Secret side-hustles: From Uber and Airtasker to Airbnb or Stayz

Chapman said the ATO is “convinced” many Australians tapping into the sharing economy are not properly declaring their profits and gains.

“If you obtain work through Uber, Airtasker or any of the many sharing economy platforms which allow you to rent out assets or your personal services, take heed,” he said.

“The ATO is now receiving reports from many platforms (including Uber), which it can use to highlight data mismatches.”

He warned those renting properties, or even part of one, through platforms like Airbnb or Stayz, the ATO are on to you too.

“The ATO has numerous third-party sources of data which it can use to identify if you are receiving rent and they are on the lookout for mismatches with the tax return data that you report,” Chapman said.


Made some extra money through Bitcoin? Don’t think the booming market of digital currency is exempt from tax.

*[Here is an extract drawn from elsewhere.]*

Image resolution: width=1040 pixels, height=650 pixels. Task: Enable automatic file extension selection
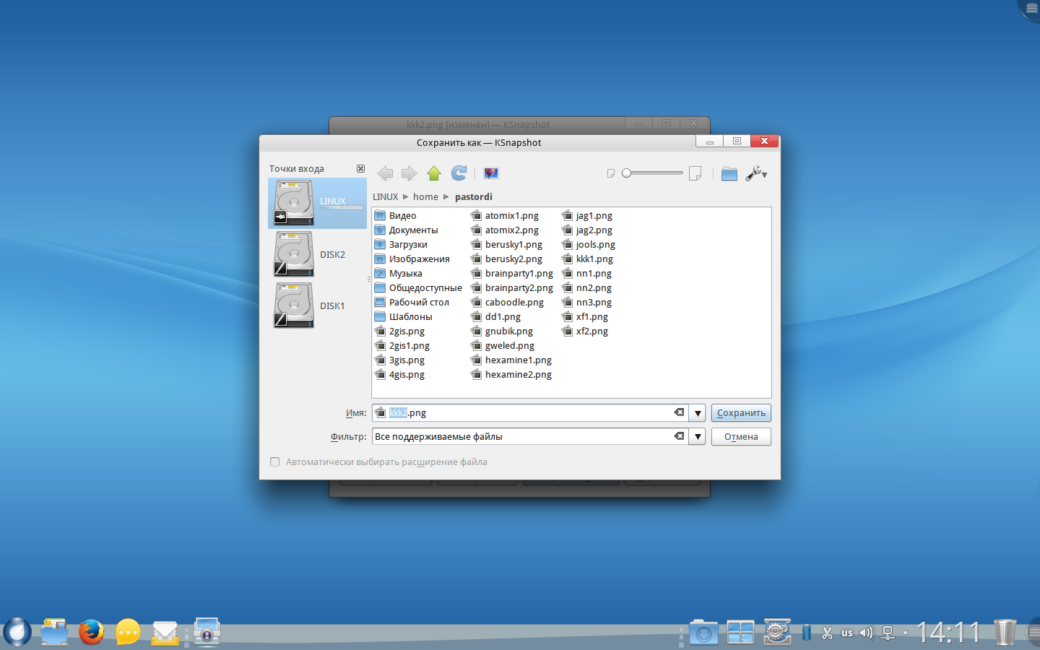[x=275, y=462]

Chapman said the ATO estimates between 500,000 and one million Aussies have invested in crypto, and warned the taxation body is provided data on purchases and sales that can identify taxpayers who fail to disclose their income.

“Increasing numbers of taxpayers are jumping on the bandwagon and the ATO believes that some of them are failing to declare the profits (and in some cases the losses) they are making on their investments,” Chapman said.

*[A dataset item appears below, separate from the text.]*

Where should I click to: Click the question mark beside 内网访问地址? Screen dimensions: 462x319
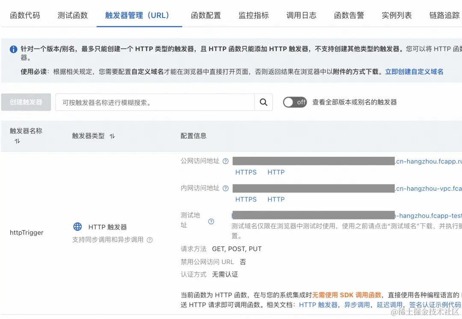(x=226, y=188)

“Remember, investing in cryptocurrencies can give rise to capital gains tax (CGT) on profits. Traders can be taxed on their profits as business income.

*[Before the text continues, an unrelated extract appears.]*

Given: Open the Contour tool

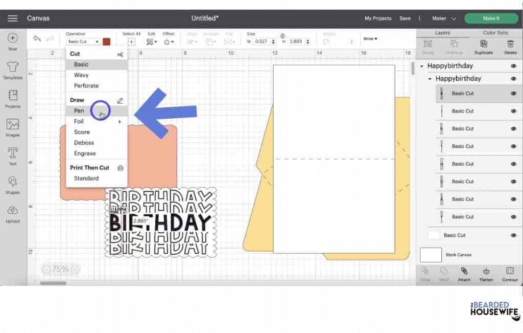Looking at the screenshot, I should pos(509,274).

“To help them in their search, the ATO is collecting bulk records from Australian cryptocurrency designated service providers (DSPs) as part of a data matching program to ensure people trading in cryptocurrency are paying the right amount of tax.”


Investors will normally have to pay CGT on profits, which typically arise when you sell shares. But Chapman warned they can also happen if you give them away, or stop being an Australian resident.

“CGT taxes any increase in value from the time the share was acquired,” he said.

“Sometimes the proceeds and cost base of the share are not what was actually paid or received, but rather, the market value of the asset. This is typically to prevent people from minimising their tax by, say, selling the share to a relative for a low price.”

He said if you are a regular, you could be seen as a share trader, rather than an investor.

“If that’s the case, the tax you pay could look very different. A share trader is someone who buys and sells shares purely for short-term profits,” he said.

These are the signs Chapman said would indicate you could be seen as a trader by the ATO:

  • Lots of transactions
  • A clear profit-making intent
  • You run your activities in a business-like manner (eg, a large investment of capital, a well-developed business plan, extensive research and properly maintained books and records)
  • Someone who buys and sells shares as part of a business will treat those shares as trading stock, and gains or losses on them will be taxed as ordinary income (effectively as business profits) rather than capital gains.

Chapman said the ATO takes particular interest in this area as there’s “ample opportunity to get the tax treatment wrong or mischaracterise income in a way that gives you a tax advantage”.

“Make sure that you have the necessary information about all your share sales so you can report this to the ATO,” he said.

“You’ll need details of the original purchase cost, the sales proceeds, the dates of acquisition and sale and any associated costs (eg, brokerage fees).